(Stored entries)
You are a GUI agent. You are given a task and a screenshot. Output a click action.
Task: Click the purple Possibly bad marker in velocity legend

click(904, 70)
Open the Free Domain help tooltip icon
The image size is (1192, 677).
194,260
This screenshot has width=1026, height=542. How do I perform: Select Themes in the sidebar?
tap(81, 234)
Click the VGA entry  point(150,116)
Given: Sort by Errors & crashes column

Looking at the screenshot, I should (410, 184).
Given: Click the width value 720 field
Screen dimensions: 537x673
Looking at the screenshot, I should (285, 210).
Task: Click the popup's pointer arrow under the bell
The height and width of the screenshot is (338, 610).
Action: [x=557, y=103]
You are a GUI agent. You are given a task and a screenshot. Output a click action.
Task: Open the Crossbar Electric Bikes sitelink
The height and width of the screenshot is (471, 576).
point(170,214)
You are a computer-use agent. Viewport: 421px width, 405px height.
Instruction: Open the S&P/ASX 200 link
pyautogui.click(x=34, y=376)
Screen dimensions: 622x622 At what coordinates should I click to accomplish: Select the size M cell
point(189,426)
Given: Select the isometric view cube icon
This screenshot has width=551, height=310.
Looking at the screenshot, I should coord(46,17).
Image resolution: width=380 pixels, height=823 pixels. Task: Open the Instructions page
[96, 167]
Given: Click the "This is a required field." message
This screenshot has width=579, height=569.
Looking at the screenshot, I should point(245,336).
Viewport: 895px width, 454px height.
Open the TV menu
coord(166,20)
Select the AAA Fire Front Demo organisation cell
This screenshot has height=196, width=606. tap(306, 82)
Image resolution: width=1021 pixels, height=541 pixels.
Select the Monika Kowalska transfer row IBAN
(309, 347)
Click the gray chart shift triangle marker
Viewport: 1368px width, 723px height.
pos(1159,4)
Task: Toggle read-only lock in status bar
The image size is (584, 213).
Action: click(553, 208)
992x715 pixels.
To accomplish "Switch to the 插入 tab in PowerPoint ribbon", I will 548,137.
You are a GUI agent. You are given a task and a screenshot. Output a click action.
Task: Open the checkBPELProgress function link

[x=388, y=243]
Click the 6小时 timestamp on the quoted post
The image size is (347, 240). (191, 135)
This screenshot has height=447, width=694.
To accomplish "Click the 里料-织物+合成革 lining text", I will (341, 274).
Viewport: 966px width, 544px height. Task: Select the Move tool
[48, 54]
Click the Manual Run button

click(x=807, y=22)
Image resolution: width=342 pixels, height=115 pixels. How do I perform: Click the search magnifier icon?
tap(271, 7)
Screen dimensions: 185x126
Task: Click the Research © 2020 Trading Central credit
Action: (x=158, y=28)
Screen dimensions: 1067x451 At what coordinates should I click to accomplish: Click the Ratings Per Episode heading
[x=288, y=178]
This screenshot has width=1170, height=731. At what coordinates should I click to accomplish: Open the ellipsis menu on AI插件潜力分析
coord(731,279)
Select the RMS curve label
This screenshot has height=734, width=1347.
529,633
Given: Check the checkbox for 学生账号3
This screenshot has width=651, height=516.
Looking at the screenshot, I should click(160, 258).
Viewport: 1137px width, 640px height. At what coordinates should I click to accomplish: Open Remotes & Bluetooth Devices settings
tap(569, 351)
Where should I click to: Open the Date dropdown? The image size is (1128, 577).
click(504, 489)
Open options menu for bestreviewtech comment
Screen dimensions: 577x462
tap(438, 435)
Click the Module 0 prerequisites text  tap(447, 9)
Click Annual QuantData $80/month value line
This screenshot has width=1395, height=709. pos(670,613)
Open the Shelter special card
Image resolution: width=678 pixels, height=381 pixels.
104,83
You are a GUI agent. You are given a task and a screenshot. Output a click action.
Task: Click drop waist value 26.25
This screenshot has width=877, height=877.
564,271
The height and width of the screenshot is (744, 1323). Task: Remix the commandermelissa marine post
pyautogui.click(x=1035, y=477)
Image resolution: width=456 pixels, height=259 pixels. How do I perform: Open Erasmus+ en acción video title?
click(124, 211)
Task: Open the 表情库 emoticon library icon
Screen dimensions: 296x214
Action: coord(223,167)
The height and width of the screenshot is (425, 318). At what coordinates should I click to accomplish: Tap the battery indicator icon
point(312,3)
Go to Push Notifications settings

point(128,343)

Task directions —
Find every line of the data that includes the string "will". Copy each of those lines.

Solved problem —
To accomplish "Switch to the 插入 tab in PowerPoint ribbon", I will 548,137.
To accomplish "Click the 里料-织物+合成革 lining text", I will (341, 274).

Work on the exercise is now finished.